Let me open by saying this is the last I will write on the subject. Responding letters from Nancy Carlson and Kevin Epp fail terribly to grasp the points in the message. I’ll do my best to quickly bring you up to speed.
Ms. Carlson: Your statement that I implied about “sneaky teachers” hiding assessment data and that most teachers you know send emails, printouts directly to the parents. That was never argued by me.
My argument is that you, the teachers, do not want to have broad-scale assessments run independently of your markings to show the results that teachers, schools, school districts are making with students at the Grade 4 and 7 level (I believe those to be correct, if not I stand corrected). Irregardless, are you saying in that statement that because you are a teacher you should be excluded from having your work assessed in that manner? Multi-billion-dollar companies bring in outside consultants (as one example) to fix, refine, grow, steer, evaluate their operations.
As I stated, and will again, as taxpayers that ultimately pay your salary, assessing how schools are bringing along students at those levels is a good thing. Or should we just wait until they are 14, hitting puberty, having peer pressure and then tell them that they don’t measure up? Both you and Mr. Epp miss the mark on this.
My five business professionals? I said pick five, not my five. Perhaps we should assess your reading level, as now twice you have clearly missed what I wrote.
Lastly, you write that schools are at the mercy of not being able to “sell more widgets”. Almost 20 years ago I took a job as a district manager for a chain of stores that had gone into bankruptcy protection the year prior. With that, all of our service contracts were gone. It was so bad that I used to go to Costco to buy eight-foot florescent light bulbs by the dozens and carry them in the car with me. In stores, there I was on a ladder, in a suit, doing what it took to make stores go.
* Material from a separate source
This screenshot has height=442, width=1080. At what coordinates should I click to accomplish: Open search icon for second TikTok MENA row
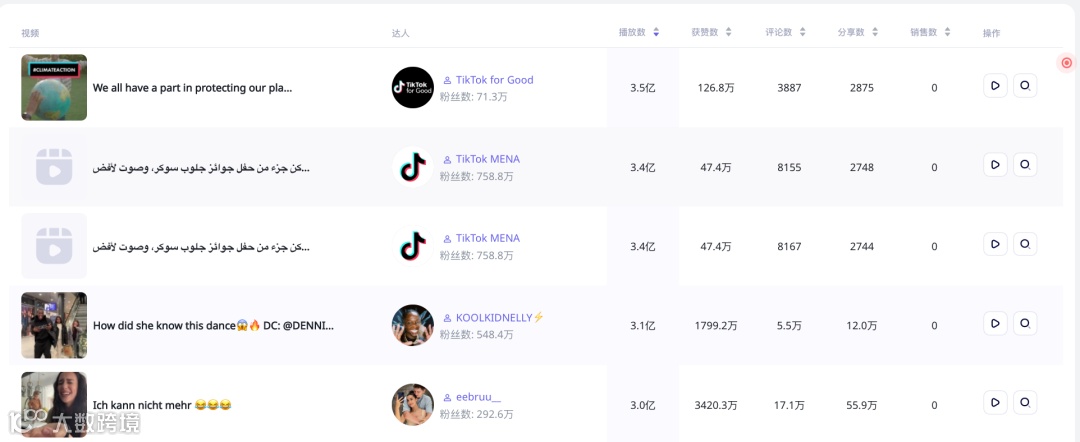coord(1024,244)
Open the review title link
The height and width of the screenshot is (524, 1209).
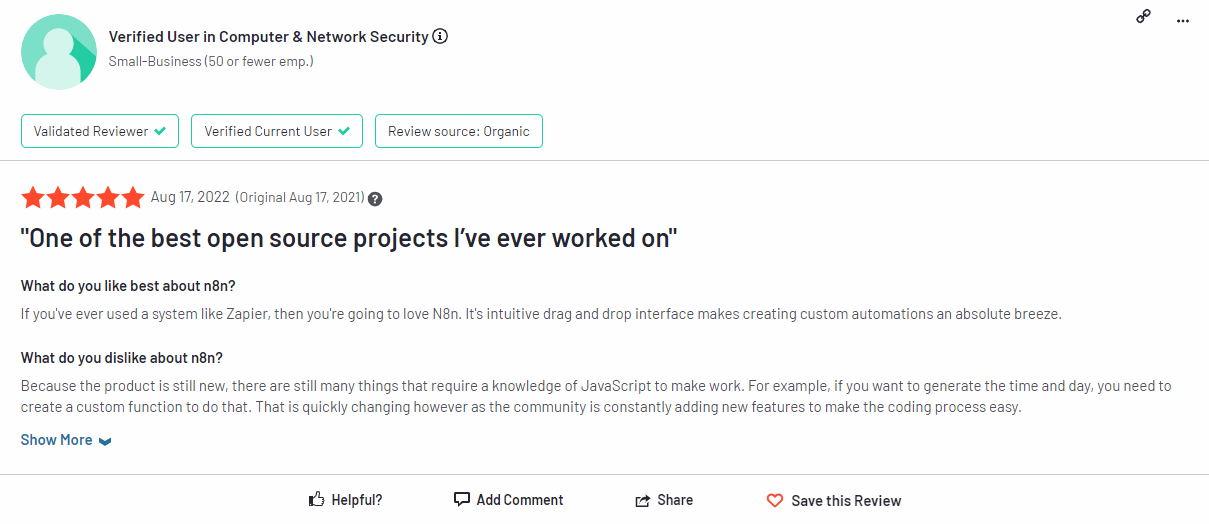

Did I enjoy that part? Not really, but it’s what it took. And if I didn’t like it, I had every opportunity to work elsewhere. Bottom line is I made the choice to be there and work through what was in front of me. There was no union to protect me, no resources to make it better at that time and I sure as hell didn’t get three months holidays. No, we went on call overnights for two weeks at a time in which we were responsible for any after-hours problems for the province. These problems ranged from pipes bursting, cash registers jamming, rocks being thrown through windows and up to and including physical assaults and murder. We got one day off with pay for each two-week shift we did.
Let’s bring this back to what it was: me challenging Kevin Epp that these exams do have a place — and they do. Teachers are not above being graded.